Collaborative meta-analysis finds no evidence of a strong interaction between stress and 5-HTTLPR genotype contributing to the development of depression.

01 Ene 2018
Culverhouse RC, Saccone NL, Horton AC, Ma Y, Anstey KJ, Banaschewski T, Burmeister M, Cohen-Woods S, Etain B, Fisher HL, Goldman N, Guillaume S, Horwood J, Juhasz G, Lester KJ, Mandelli L, Middeldorp CM, Olié E, Villafuerte S, Air TM, Araya R, Bowes L, Burns R, Byrne EM, Coffey C, Coventry WL, Gawronski KAB, Glei D, Hatzimanolis A, Hottenga JJ, Jaussent I, Jawahar C, Jennen-Steinmetz C, Kramer JR, Lajnef M, Little K, Zu Schwabedissen HM, Nauck M, Nederhof E, Petschner P, Peyrot WJ, Schwahn C, Sinnamon G, Stacey D, Tian Y, Toben C, Van der Auwera S, Wainwright N, Wang JC, Willemsen G, Anderson IM, Arolt V, Åslund C, Bagdy G, Baune BT, Bellivier F, Boomsma DI, Courtet P, Dannlowski U, de Geus EJC, Deakin JFW, Easteal S, Eley T, Fergusson DM, Goate AM, Gonda X, Grabe HJ, Holzman C, Johnson EO, Kennedy M, Laucht M, Martin NG, Munafò MR, Nilsson KW, Oldehinkel AJ, Olsson CA, Ormel J, Otte C, Patton GC, Penninx BWJH, Ritchie K, Sarchiapone M, Scheid JM, Serretti A, Smit JH, Stefanis NC, Surtees PG, Völzke H, Weinstein M, Whooley M, Nurnberger JI Jr, Breslau N, Bierut LJ

The hypothesis that the S allele of the 5-HTTLPR serotonin transporter promoter region is associated with increased risk of depression, but only in individuals exposed to stressful situations, has generated much interest, research and controversy since first proposed in 2003. Multiple meta-analyses combining results from heterogeneous analyses have not settled the issue.
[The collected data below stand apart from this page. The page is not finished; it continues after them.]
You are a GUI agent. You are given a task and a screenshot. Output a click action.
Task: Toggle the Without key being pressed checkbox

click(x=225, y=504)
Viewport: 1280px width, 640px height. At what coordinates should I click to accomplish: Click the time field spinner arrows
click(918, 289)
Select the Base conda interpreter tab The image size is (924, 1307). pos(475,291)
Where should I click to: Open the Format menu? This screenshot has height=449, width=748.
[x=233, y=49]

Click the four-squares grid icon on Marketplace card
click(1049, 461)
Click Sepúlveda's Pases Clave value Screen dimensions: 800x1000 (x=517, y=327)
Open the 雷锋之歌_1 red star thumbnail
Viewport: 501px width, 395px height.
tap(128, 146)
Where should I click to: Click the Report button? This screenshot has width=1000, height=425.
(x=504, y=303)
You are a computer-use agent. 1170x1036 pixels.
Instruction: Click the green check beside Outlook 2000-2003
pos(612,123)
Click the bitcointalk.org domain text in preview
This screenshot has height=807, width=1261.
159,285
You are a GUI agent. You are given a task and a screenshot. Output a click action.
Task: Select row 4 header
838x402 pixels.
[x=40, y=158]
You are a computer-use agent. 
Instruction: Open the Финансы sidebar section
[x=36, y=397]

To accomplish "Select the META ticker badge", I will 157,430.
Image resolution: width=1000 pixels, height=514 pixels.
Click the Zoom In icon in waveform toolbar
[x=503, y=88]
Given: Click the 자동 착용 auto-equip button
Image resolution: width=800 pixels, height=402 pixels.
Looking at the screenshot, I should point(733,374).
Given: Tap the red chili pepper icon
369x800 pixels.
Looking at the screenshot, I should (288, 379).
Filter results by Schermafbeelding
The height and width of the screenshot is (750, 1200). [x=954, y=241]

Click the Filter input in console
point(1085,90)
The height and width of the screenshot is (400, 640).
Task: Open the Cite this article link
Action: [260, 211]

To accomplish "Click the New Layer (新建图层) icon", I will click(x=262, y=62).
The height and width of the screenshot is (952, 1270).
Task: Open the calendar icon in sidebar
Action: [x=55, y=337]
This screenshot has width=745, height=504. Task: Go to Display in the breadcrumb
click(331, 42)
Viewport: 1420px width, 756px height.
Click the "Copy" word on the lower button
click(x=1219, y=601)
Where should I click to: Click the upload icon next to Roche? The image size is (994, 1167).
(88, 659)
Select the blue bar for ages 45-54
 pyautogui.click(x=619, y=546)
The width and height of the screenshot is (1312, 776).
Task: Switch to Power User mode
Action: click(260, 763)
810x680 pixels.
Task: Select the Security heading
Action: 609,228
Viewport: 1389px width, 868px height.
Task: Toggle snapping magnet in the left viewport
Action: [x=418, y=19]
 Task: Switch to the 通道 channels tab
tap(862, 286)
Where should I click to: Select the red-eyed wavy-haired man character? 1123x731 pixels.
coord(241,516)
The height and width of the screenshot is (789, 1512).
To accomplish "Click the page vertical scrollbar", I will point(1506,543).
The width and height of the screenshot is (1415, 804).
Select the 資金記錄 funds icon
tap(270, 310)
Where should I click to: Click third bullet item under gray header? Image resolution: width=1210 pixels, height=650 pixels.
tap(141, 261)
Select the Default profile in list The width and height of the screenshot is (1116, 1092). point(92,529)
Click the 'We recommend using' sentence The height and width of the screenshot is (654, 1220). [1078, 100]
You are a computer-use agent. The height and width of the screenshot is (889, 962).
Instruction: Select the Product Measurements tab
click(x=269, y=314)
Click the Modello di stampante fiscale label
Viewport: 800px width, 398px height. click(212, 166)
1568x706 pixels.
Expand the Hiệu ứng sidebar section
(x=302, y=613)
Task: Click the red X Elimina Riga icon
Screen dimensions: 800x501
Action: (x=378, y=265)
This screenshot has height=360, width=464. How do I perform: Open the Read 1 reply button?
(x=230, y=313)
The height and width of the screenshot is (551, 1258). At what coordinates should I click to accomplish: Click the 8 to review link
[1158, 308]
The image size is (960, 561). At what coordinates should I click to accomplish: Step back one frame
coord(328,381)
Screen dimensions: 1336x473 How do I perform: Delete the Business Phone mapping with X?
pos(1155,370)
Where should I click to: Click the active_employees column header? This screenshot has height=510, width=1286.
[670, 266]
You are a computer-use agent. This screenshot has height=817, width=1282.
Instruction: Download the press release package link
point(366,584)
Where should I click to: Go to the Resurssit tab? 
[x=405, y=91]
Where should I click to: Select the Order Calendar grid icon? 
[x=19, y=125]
To determine the magnitude of the interaction and the conditions under which it might be observed, we performed new analyses on 31 data sets containing 38 802 European ancestry subjects genotyped for 5-HTTLPR and assessed for depression and childhood maltreatment or other stressful life events, and meta-analysed the results. Analyses targeted two stressors (narrow, broad) and two depression outcomes (current, lifetime). All groups that published on this topic prior to the initiation of our study and met the assessment and sample size criteria were invited to participate. Additional groups, identified by consortium members or self-identified in response to our protocol (published prior to the start of analysis) with qualifying unpublished data, were also invited to participate. A uniform data analysis script implementing the protocol was executed by each of the consortium members. Our findings do not support the interaction hypothesis. We found no subgroups or variable definitions for which an interaction between stress and 5-HTTLPR genotype was statistically significant. In contrast, our findings for the main effects of life stressors (strong risk factor) and 5-HTTLPR genotype (no impact on risk) are strikingly consistent across our contributing studies, the original study reporting the interaction and subsequent meta-analyses. Our conclusion is that if an interaction exists in which the S allele of 5-HTTLPR increases risk of depression only in stressed individuals, then it is not broadly generalisable, but must be of modest effect size and only observable in limited situations.